While we constantly hear about financings in the context of equity deals, raising funds through the issuance of debt is an increasingly common way to finance large-scale acquisitions and projects in the technology sector. Uber, for example, recently raised $3.5 billion from Saudi Arabia’s sovereign-wealth fund, is also said to be arranging a loan of between $1 billion and $2 billion in a deal with Morgan Stanley and Barclays PLC.
In China, this trend continues: Didi Chuxing, the Chinese-based competitor to Uber, announced this week that it had raised $4.5 billion in a recent fundraising round, complemented by a $2.5-billion loan from China Merchants Bank and a $300-million loan from China Life, the largest insurer in the country. The impressive amount of leverage begets the Chinese company’s equally impressive valuation: Didi Chuxing has been reportedly valued at $28 billion.

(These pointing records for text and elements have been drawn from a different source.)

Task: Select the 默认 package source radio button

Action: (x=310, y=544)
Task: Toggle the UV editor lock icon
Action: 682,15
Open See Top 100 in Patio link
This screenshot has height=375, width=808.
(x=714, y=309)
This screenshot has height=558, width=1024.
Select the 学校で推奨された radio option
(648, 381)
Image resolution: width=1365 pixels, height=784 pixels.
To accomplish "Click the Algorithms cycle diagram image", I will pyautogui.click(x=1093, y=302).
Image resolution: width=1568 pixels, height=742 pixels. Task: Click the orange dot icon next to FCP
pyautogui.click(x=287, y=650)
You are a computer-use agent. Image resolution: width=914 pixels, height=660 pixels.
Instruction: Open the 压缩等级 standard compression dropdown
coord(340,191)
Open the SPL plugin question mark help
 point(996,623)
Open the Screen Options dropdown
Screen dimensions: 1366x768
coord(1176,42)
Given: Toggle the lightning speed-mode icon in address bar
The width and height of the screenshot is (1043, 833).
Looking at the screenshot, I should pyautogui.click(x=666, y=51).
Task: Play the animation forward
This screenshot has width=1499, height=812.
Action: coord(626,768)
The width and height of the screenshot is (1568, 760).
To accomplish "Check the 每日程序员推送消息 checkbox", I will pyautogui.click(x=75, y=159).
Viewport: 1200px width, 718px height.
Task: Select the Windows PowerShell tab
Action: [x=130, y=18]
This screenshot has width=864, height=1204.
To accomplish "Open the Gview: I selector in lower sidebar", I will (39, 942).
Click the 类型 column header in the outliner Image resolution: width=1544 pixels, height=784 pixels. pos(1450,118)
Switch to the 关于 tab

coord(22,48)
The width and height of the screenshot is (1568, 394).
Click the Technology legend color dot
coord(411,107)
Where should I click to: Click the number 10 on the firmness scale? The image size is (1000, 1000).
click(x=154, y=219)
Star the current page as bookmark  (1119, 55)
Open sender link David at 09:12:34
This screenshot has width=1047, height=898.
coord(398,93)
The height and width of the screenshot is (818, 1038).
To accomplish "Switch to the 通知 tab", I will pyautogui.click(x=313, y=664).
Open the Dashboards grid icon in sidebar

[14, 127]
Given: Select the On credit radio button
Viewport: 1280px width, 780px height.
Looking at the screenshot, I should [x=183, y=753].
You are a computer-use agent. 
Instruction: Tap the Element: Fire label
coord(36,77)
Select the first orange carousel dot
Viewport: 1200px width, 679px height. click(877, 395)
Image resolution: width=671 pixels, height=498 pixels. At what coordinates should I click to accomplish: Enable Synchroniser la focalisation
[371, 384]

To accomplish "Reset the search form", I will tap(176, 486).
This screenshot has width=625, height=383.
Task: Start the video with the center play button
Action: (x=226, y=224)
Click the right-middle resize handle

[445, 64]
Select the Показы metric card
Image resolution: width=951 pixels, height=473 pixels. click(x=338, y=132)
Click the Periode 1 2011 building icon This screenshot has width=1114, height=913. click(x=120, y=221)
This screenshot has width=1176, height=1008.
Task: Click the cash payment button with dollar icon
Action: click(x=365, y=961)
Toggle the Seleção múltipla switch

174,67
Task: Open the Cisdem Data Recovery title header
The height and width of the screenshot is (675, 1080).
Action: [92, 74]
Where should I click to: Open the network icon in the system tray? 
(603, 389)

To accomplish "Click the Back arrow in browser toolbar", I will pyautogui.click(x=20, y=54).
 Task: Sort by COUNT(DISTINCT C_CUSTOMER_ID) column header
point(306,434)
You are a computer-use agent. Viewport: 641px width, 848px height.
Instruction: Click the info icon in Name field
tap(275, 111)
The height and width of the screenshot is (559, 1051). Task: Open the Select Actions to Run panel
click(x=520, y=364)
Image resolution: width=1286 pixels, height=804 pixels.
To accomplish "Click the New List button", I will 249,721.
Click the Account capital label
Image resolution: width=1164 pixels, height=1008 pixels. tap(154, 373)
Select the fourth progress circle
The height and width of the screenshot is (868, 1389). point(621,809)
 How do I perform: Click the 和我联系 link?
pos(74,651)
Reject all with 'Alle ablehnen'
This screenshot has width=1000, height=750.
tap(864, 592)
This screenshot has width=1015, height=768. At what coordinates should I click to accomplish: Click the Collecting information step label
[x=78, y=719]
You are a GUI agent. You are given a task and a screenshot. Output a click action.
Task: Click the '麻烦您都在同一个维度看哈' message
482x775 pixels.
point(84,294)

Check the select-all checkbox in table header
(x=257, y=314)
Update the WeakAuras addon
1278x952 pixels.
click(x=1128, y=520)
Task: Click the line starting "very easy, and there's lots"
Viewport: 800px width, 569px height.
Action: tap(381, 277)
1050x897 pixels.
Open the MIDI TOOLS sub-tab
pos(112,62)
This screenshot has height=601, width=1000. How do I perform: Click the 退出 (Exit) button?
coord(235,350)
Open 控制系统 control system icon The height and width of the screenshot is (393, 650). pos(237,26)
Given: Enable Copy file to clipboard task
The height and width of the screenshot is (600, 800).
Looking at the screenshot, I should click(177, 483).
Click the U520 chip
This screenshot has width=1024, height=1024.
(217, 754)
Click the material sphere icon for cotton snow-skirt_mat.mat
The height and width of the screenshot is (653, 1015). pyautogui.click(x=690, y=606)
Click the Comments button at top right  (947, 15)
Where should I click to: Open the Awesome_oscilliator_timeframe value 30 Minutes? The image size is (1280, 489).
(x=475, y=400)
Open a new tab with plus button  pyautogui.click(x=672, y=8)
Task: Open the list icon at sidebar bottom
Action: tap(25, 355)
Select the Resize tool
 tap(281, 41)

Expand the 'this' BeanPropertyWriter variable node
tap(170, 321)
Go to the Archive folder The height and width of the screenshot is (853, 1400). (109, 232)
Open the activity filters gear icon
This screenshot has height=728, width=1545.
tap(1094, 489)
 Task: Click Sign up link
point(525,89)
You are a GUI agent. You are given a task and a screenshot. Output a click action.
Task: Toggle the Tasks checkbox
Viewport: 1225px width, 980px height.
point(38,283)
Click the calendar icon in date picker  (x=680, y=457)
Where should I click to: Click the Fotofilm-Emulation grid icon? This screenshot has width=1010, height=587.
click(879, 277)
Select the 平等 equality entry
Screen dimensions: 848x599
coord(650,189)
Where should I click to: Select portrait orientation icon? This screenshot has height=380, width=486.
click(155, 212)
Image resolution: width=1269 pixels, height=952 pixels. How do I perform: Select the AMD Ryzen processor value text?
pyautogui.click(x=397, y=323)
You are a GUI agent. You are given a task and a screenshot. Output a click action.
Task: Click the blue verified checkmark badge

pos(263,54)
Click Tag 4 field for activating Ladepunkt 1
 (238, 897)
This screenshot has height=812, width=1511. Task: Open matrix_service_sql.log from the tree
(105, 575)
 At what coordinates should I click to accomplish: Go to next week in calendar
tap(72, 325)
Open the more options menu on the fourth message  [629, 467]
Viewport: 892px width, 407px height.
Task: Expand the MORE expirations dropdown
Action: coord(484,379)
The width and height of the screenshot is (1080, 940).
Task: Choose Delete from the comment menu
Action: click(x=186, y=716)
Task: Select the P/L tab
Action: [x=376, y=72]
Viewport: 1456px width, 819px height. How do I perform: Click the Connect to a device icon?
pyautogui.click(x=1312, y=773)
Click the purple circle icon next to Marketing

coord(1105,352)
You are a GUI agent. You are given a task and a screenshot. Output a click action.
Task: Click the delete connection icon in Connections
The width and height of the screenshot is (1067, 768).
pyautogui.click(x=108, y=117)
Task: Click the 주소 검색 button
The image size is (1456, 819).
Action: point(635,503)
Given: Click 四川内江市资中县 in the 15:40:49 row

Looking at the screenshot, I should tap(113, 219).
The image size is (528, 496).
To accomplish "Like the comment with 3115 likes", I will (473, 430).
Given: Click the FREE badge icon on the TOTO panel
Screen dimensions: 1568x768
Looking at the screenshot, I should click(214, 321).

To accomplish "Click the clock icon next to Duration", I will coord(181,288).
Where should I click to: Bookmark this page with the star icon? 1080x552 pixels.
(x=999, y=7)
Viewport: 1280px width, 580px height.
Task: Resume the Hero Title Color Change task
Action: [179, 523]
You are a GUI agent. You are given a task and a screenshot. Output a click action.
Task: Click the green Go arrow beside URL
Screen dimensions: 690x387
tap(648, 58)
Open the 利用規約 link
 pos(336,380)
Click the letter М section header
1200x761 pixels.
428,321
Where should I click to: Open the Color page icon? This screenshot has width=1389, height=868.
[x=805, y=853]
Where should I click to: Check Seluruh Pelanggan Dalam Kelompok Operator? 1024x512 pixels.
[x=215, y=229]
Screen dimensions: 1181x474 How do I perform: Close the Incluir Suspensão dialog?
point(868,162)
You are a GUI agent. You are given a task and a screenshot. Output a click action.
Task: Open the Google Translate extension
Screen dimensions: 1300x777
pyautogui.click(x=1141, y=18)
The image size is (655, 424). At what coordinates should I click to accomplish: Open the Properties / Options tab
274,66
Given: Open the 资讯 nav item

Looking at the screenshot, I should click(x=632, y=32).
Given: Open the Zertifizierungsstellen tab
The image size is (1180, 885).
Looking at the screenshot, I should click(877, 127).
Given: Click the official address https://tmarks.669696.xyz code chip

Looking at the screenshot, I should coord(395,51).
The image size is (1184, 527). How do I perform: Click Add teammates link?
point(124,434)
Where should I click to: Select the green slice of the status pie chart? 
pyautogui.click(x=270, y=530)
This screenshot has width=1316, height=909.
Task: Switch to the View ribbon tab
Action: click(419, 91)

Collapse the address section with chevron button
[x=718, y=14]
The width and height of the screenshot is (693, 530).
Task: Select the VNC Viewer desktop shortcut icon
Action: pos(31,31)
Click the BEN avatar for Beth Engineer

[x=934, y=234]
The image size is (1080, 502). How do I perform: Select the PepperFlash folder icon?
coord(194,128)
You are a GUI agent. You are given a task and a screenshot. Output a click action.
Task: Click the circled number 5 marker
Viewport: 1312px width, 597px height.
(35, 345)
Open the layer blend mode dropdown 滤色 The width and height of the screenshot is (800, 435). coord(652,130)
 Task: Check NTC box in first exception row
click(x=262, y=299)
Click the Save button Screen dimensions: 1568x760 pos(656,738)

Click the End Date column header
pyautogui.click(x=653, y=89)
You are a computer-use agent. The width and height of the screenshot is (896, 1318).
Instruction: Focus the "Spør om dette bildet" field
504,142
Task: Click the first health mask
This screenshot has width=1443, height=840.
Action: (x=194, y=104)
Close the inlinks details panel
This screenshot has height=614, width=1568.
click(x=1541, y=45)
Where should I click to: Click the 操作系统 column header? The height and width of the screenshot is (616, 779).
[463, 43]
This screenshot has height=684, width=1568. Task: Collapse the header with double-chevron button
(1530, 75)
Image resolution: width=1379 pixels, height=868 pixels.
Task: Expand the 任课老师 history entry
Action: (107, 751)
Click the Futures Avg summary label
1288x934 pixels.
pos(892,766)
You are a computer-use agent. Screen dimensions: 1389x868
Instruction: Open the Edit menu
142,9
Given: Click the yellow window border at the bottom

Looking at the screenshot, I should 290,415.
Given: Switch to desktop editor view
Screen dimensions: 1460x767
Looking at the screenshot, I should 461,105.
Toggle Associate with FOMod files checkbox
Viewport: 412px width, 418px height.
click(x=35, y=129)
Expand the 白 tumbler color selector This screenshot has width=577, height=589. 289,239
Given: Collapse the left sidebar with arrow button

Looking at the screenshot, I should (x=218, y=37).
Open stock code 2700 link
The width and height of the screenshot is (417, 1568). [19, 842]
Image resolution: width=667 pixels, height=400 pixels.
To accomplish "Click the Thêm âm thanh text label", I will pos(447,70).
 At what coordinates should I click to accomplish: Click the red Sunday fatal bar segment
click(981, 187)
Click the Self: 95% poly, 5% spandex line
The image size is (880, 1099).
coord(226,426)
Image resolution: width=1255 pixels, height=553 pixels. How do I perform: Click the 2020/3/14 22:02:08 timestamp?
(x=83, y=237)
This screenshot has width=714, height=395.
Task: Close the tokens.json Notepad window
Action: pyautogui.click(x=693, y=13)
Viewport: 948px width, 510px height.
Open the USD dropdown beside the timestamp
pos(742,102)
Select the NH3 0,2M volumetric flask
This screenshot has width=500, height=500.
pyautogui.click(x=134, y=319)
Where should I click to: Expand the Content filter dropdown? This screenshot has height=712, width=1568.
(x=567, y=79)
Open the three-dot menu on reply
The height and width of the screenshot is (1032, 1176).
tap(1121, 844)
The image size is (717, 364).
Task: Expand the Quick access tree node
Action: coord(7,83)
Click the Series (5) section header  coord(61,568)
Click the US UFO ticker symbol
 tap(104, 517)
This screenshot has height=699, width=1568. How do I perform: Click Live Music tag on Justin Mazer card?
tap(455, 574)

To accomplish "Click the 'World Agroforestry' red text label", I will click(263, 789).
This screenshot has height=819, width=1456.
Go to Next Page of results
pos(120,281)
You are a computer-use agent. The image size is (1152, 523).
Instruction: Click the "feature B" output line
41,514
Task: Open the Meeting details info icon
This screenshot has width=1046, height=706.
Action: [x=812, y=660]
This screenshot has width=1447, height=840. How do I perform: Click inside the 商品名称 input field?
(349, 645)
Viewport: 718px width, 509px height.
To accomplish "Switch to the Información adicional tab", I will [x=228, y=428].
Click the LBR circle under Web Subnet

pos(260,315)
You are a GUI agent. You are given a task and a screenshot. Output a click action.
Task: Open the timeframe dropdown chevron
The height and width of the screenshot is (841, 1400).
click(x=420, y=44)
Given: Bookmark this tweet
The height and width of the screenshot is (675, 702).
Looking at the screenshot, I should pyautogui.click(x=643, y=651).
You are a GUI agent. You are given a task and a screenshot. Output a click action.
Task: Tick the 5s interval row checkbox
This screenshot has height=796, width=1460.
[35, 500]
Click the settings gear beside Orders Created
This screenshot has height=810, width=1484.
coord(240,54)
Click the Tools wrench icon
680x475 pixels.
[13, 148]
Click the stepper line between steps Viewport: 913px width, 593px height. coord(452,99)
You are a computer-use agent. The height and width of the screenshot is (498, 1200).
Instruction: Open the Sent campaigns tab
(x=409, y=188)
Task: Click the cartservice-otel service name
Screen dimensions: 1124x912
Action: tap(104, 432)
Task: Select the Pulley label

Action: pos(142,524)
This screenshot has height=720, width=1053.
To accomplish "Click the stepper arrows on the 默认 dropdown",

A favourable lending environment provides a welcome advantage for the technology sector. What the availability of inexpensive financing means is that companies, both new and old, are able to access the capital they need to grow and execute their plans. While the details of an acquisition, or how it is going to be financed, might not catch the attention of many, it’s important to highlight the importance of fixed-income financing, whether in the form of bonds or debentures — even in the technology sector where we don’t usually associate the largest capital market in the world to the most innovative and exciting companies today. What Microsoft, Uber, and Didi Chuxing show us is that underpinning our technological advances some things, like raising capital through debt, are still valuable and widely used.